Bronchoalveolar Fluid Viral Load Valuable in Assessing CMV Pneumonia in Immunocompromised Patients
Identifying optimal bronchoalveolar fluid CMV viral load threshold holds potential for diagnosing CMV pneumonia in immunocompromised patients.
NEW ORLEANS – Considering the risks associated with lung biopsy, the diagnosis of cytomegalovirus (CMV) pneumonia—particularly in immunocompromised patients—presents a clinical challenge. However, according to research presented at IDWeek 2016, a CMV viral load of 32,000 IU/mL in bronchoalveolar fluid (BALF) was found to be suggestive of CMV pneumonia in a group comprising mostly lung transplant recipients, a group at high risk for morbidity and mortality from this infection.
From 2000 to 2014, researchers from the Mayo Clinic in Rochester, Minnesota, collected BALF from 40 immunocompromised adults and quantified their CMV viral load using the Cobas® AmpliPrep/Cobas TaqMan CMV Test (Roche Molecular Systems, Inc.). The World Health Organization's standard for CMV DNA was used for calibrating BALF. Patients who were identified as having CMV following lung biopsy were compared with a control group consisting of patients who underwent collection of BALF for noninfectious causes and whose lung biopsy specimens were negative for CMV.

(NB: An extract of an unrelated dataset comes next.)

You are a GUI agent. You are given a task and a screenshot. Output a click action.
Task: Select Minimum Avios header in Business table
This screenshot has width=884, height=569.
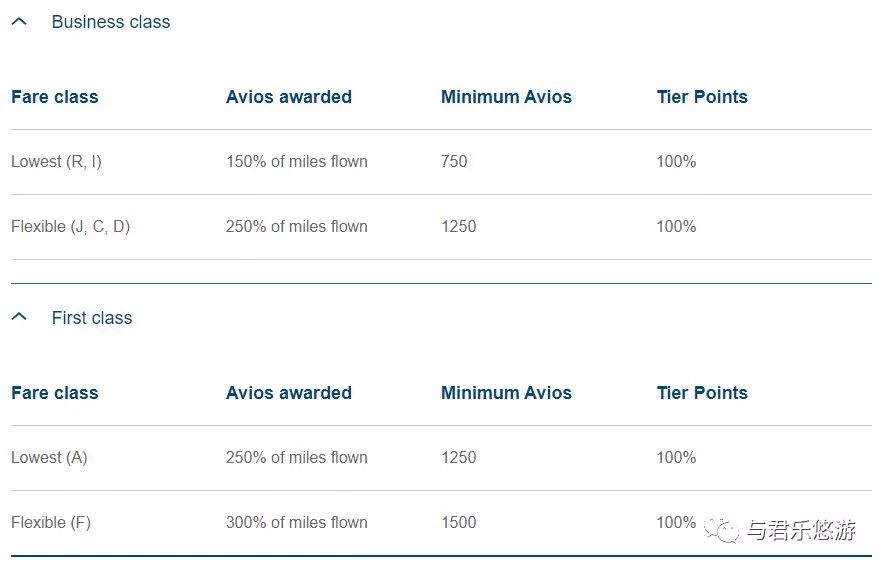tap(506, 97)
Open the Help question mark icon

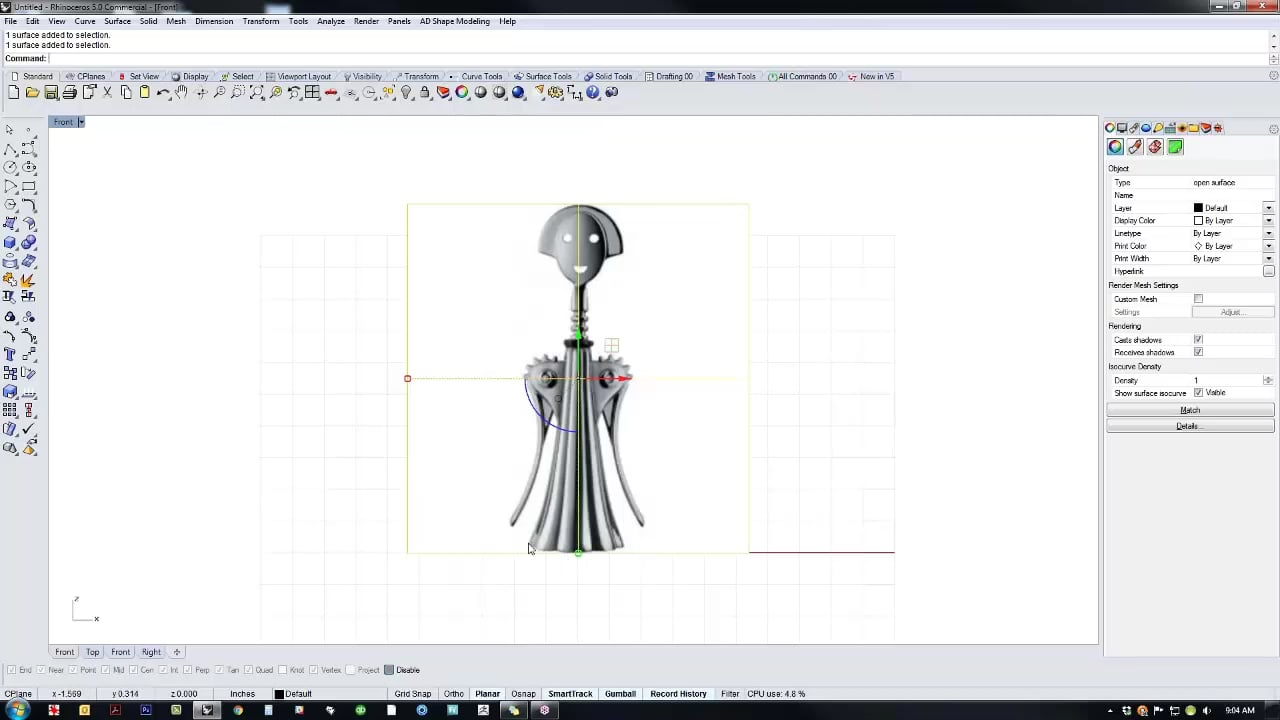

Forty BALF specimens were tested; 17 were positive for CMV pneumonia (6 proven by biopsy) and 23 were in the control group (2 cases with CMV viral shedding). The majority of the patients (75%) were lung transplant recipients (71% with CMV pneumonia and 83% in the control group).
“Among the controls, the median viral load was 0 (range, 0-7640 IU/mL), while among CMV pneumonia cases proven by biopsy, the median was 656,000 IU/mL (range, 274-8,200,000 IU/mL)” with a sensitivity and specificity of 100%, the researchers noted.
Among the 17 patients with CMV pneumonia, a “viral load of 32,400 IU/mL in BALF had an 82% sensitivity and 100% specificity for possible, probable, or proven CMV pneumonia,” suggesting that a CMV viral load >32,000 IU/mL in BALF is indicative of CMV pneumonia in immunocompromised patients.
Because of the small cohort involved in this study, the researchers noted that larger, prospective studies should be undertaken to both validate their findings and to identify the optimal BALF viral load threshold in this patient population.
Beam E, Germer J, Lahr B, et al. Cytomegalovirus (CMV) DNA quantification in bronchoalveolar lavage fluid collected from immunocompromised patients with CMV pneumonia. Presented at: IDWeek 2016. New Orleans, LA; October 26-30, 2016. Abstract 83.